The recent implementation of the Iran nuclear deal (Joint Comprehensive Plan of Action, or JCPOA) will have a profound impact on the Middle East. From heightened tensions between Iran and Saudi Arabia to Iran's ability to finance terrorist proxies with sanctions relief, there are many reasons for Iran's neighbors to worry. But not every country is fraught with concern. Turkey has hailed the deal as a diplomatic success.
More to the point, Ankara sees the potential for real economic opportunity with its long-sanctioned neighbor. As this report from Roubini Global Economics explains, a more prosperous Iran with access to foreign currency affords Turkey a new market to sell industrial and commercial goods, and to offer tourism services, as well. Energy, not surprisingly, will dominate Iran's exports to Turkey.
But Ankara, much like the rest of the world, will need to be careful how much it relies on Tehran. The fear of Iran violating the JCPOA, and thereby inviting renewed international sanctions, is a constant factor among all of the many countries and companies looking to cash in on the economic opportunities. Of course, Turkey has already taken great liberties by exploiting a loophole in those sanctions by executing an elaborate "gas-for-gold" sanctions-busting scheme that yielded Iran some $13 billion in Turkish gold from 2012 to 2013. This "golden" loophole was closed by the U.S. Congress in 2013.
The JCPOA has now lifted substantial sanctions against Iran, and Turkey is looking to profit in more traditional ways through legal trade and investment. But as the Roubini team acknowledges below, the relative advantages that Turkey will have in the early going may wane over time as Iran becomes more competitive, and the two may compete over investment from third countries. And over the long term, Ankara's ability to cash in hinges on Iran's ability to implement economic and financial reforms. And that is certainly not guaranteed. The political pragmatists generally associated with such reforms may be increasingly sidelined in next month's elections.
In the meantime, it is not entirely clear if the current political climate is supportive of an uptick in Turkey-Iran economic ties. While Ankara had nothing to do with Saudi Arabia's controversial execution of Shiite cleric Nimr al-Nimr in early January, the Iranian press linked it to a visit to Riyadh by Turkish President Tayyip Erdogan. In response, Turkey summoned Iran's ambassador and harshly condemned the media reports.
Turkey's December deployment of troops near Mosul to train and aid local Sunni and Kurdish forces to fight against the Islamic State also elicited some harsh Iranian reactions. Turkey is, of course, a Sunni country aligned with NATO whose vision for Syria and Iraq is antithetical to that of Tehran.
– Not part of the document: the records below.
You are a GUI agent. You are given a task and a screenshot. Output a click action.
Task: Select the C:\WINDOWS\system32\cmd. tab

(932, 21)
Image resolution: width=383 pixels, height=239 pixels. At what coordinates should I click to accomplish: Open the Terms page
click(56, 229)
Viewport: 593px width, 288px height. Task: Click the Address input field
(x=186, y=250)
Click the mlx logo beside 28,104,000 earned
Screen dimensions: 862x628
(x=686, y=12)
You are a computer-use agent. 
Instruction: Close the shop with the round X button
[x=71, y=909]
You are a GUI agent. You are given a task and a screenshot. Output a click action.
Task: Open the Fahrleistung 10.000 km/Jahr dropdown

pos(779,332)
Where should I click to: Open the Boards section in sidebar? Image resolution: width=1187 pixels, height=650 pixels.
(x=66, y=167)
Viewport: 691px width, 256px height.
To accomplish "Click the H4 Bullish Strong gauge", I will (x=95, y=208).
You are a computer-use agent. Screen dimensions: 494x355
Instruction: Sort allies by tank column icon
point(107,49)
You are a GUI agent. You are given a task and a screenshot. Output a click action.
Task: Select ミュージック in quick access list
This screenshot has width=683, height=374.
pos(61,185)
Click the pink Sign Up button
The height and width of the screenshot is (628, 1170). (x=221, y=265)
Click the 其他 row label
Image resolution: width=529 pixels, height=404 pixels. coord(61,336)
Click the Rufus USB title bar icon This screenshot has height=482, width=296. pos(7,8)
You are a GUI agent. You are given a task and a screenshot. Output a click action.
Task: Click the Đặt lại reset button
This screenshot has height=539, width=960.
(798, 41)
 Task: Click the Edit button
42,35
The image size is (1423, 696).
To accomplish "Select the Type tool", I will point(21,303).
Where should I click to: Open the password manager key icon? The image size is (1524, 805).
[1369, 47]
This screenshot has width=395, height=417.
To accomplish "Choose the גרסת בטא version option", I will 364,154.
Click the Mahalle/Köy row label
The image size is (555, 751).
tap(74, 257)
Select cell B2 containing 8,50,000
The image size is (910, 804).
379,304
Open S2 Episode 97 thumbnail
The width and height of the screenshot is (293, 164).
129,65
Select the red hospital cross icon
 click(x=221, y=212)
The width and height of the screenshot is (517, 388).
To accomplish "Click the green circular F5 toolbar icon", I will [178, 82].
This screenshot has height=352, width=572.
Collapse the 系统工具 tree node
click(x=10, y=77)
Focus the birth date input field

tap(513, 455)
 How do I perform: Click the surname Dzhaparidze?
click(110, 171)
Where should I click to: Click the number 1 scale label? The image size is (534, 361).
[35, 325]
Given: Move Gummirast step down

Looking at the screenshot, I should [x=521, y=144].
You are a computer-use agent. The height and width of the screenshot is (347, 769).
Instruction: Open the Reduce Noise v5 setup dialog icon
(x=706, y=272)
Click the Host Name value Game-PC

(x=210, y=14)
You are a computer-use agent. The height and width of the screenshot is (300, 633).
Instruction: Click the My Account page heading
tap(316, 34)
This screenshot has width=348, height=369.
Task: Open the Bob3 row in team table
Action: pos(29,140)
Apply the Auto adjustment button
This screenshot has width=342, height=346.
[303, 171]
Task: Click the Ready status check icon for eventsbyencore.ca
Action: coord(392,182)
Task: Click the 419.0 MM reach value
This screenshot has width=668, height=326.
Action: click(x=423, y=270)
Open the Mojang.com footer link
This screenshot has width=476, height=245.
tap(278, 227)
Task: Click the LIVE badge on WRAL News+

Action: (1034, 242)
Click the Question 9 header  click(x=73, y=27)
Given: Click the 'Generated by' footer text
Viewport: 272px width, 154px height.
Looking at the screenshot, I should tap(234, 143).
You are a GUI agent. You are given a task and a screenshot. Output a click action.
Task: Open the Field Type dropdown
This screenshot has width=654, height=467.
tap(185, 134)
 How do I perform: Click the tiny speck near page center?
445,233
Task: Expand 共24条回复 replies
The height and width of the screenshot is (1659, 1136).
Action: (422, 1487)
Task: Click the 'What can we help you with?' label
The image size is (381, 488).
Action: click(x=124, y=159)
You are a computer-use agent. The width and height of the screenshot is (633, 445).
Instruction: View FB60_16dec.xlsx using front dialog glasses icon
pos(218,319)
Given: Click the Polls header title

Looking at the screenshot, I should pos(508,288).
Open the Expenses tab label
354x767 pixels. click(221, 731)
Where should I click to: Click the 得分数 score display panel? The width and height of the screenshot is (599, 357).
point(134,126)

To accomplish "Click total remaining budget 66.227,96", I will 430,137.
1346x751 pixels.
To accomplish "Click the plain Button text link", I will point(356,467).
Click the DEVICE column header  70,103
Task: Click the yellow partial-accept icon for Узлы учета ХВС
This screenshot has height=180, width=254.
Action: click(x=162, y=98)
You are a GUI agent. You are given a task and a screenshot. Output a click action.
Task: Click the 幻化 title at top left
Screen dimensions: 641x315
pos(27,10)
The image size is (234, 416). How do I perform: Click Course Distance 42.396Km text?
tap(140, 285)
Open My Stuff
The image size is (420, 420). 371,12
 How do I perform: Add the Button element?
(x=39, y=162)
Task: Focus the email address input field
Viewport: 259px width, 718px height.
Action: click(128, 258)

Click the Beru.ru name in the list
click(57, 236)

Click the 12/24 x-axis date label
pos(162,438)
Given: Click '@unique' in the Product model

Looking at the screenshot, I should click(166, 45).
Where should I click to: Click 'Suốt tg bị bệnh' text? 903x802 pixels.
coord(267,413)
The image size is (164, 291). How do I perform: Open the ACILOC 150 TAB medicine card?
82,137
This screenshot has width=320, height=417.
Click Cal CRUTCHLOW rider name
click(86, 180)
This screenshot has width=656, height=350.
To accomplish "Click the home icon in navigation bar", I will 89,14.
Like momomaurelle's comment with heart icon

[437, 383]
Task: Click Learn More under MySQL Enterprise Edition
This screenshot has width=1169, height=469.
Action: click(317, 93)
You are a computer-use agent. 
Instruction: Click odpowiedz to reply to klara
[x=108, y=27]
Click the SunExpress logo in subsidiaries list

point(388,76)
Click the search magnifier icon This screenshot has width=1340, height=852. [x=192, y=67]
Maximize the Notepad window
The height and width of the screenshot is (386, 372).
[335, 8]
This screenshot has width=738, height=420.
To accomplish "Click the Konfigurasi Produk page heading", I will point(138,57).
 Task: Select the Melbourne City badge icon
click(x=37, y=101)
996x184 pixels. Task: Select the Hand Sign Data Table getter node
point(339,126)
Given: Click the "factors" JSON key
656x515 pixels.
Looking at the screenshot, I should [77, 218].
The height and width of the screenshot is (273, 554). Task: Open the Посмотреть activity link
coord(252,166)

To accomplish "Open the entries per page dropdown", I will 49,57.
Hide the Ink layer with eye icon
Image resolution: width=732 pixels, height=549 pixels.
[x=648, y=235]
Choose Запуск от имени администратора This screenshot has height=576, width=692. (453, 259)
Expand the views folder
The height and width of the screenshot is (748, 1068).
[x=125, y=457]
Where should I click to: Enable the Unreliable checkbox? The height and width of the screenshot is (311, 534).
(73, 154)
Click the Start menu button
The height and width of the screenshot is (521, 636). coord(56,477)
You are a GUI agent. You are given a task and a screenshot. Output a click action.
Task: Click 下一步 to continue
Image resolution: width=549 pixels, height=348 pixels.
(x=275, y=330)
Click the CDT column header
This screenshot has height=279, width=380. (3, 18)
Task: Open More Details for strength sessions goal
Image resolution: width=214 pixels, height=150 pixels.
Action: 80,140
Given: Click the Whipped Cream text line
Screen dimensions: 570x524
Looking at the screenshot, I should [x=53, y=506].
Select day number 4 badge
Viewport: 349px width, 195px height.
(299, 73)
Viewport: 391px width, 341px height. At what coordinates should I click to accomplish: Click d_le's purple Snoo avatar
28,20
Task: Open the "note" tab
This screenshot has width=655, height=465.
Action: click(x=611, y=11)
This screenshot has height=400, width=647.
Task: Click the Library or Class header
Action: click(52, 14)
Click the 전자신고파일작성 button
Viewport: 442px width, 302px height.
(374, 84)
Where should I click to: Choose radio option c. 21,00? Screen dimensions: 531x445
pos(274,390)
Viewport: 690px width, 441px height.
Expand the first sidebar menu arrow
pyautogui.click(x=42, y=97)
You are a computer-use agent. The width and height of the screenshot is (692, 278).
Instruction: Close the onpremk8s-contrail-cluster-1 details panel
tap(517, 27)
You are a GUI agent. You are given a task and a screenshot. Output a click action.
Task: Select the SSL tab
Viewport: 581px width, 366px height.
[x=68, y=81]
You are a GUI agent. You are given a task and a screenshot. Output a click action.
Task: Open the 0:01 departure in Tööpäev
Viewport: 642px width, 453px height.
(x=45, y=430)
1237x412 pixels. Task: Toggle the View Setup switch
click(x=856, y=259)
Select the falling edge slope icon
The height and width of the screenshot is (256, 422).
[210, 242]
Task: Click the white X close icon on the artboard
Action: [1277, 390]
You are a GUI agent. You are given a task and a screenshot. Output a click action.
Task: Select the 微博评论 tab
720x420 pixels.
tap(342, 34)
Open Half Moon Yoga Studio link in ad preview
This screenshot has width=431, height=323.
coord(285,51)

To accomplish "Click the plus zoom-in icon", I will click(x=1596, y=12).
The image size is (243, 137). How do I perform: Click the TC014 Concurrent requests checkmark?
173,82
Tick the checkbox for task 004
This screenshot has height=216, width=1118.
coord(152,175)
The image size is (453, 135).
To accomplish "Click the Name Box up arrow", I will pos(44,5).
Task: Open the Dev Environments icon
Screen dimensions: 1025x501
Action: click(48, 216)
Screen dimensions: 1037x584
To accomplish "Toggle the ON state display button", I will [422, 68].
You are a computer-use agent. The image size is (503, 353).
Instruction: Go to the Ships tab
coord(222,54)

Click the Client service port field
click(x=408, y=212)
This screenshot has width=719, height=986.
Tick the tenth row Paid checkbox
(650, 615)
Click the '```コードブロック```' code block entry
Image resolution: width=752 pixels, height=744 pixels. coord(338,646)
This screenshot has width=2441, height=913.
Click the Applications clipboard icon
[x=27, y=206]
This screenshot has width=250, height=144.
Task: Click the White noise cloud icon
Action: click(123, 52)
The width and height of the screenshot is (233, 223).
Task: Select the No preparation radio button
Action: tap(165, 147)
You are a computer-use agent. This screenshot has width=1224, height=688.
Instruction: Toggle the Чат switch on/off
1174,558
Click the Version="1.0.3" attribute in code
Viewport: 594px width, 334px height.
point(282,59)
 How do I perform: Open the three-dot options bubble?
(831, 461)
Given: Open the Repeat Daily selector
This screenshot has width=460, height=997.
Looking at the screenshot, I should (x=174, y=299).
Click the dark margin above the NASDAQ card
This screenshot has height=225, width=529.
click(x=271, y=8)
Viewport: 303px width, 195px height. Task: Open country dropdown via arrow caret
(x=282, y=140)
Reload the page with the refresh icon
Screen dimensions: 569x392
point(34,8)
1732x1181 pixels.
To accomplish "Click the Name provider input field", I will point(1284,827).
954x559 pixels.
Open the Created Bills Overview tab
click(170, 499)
Iran therefore responded that the troops would create chaos and risk regional security, while calling on Ankara to seek permission from the Iran-backed government in Baghdad before taking action.
Finally, in a story that has evaded headlines, Iran's Oil Ministry is suing the privately owned Turkish airline Onur Air, claiming that the company is a hidden asset of alleged sanctions-busters. This is the first Iranian lawsuit against a Turkish company in history, and is even more significant considering that Onur Air is Turkey's largest private airline.
Despite all of this, with the end of international sanctions, the economic ties between Iran and Turkey are likely to expand. Turkey is keen to cash in, and so is Iran, despite their lingering differences. The key to long-term prosperity for these two unlikely partners will hinge on Iran's readiness to implement economic reform and its willingness to abide by the constraints of the nuclear deal that makes all of this possible. Neither are guaranteed.